Coefficients: (1 not defined because of singularities)
Estimate Std. Error t value Pr(>|t|)
(Intercept) -1.69e-01 1.16e-01 -1.47 0.14
cleaned_ds$churn 8.78e-04 3.19e-05 27.49 <2e-16 ***
cleaned_ds$size 1.23e-03 9.84e-05 12.51 <2e-16 ***
cleaned_ds$minor 6.39e-02 6.74e-03 9.47 <2e-16 ***
cleaned_ds$major 2.34e-02 1.69e-02 1.38 0.17
cleaned_ds$total NA NA NA NA
cleaned_ds$ownership 9.51e-02 1.14e-01 0.84 0.40
---
Signif. codes: 0 ‘***’ 0.001 ‘**’ 0.01 ‘*’ 0.05 ‘.’ 0.1 ‘ ’ 1
Residual standard error: 1.57 on 5589 degrees of freedom
Multiple R-squared: 0.503, Adjusted R-squared: 0.502
F-statistic: 1.13e+03 on 5 and 5589 DF, p-value: <2e-16
The interesting observation was that ownership viariable did have positive influence on multilinear model, when we were expecting it to be negative, as it was shown in "Don't Touch My Code!" work. However, it can be explained by low significance of this variable in multilinear model. Applying linear regression in terms of number of defects to only ownership variable shown that if it is the only factor, the influence is negative.
Coefficients:
Estimate Std. Error t value Pr(>|t|)
(Intercept) 1.1007 0.0662 16.6 <2e-16 ***
cleaned_ds$ownership -1.1053 0.0960 -11.5 <2e-16 ***
---
Signif. codes: 0 ‘***’ 0.001 ‘**’ 0.01 ‘*’ 0.05 ‘.’ 0.1 ‘ ’ 1
Residual standard error: 2.2 on 5593 degrees of freedom
Multiple R-squared: 0.0231, Adjusted R-squared: 0.023
F-statistic: 132 on 1 and 5593 DF, p-value: <2e-16
Running a 5-fold cross-validation on the combined model yields a RSS of 2.6 and a mean square of 2.14. The generated model seems to be quite robust. By examining output variables and a plot we can observe that multilinear regression might be used to create model with used variables.

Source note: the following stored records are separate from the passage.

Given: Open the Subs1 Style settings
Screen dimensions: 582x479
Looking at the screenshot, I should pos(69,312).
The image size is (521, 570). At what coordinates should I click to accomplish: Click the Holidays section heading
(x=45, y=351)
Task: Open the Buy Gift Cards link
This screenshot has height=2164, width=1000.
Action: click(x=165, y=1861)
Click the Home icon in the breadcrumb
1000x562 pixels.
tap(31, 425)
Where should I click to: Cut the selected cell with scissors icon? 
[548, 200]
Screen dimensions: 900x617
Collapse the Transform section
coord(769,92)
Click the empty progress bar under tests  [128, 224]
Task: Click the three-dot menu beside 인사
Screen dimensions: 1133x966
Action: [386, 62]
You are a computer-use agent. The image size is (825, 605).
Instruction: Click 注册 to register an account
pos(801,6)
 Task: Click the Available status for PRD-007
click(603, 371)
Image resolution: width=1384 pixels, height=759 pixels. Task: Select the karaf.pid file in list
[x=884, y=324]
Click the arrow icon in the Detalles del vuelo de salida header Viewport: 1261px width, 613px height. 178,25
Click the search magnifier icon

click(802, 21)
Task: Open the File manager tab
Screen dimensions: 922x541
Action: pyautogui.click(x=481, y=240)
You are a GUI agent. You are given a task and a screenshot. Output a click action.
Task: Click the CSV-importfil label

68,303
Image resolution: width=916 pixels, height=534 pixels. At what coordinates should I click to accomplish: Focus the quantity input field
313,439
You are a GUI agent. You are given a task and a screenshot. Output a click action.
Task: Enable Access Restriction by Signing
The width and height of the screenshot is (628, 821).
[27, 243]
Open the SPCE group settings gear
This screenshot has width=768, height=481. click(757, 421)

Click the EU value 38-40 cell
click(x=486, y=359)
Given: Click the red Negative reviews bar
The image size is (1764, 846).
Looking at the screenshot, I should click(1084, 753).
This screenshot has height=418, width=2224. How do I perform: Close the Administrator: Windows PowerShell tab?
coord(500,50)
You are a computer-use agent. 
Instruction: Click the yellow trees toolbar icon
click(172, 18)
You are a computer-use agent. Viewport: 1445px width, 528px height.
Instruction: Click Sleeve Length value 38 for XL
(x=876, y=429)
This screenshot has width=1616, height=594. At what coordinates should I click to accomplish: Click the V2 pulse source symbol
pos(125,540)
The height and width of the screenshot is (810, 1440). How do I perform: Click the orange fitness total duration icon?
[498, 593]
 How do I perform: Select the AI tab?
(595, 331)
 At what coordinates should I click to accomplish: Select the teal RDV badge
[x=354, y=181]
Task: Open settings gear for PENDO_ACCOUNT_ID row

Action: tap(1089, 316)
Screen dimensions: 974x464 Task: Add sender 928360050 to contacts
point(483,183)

Sum of squares = 2390 Mean square = 2.14 n = 1119
Overall (Sum over all 1119 folds)
ms
2.6
Our analysis did not show meaningful improvements compared to the control variables. We could therefore not show that in Rust there is a influence of the ownership parameters as compared to just the control variables.
We do however believe that our result might very well be caused by a suboptimal method for finding post-release bugs. In the future, it would be meaningful to consider issues from the bugtracker and link them to the code via the issue number.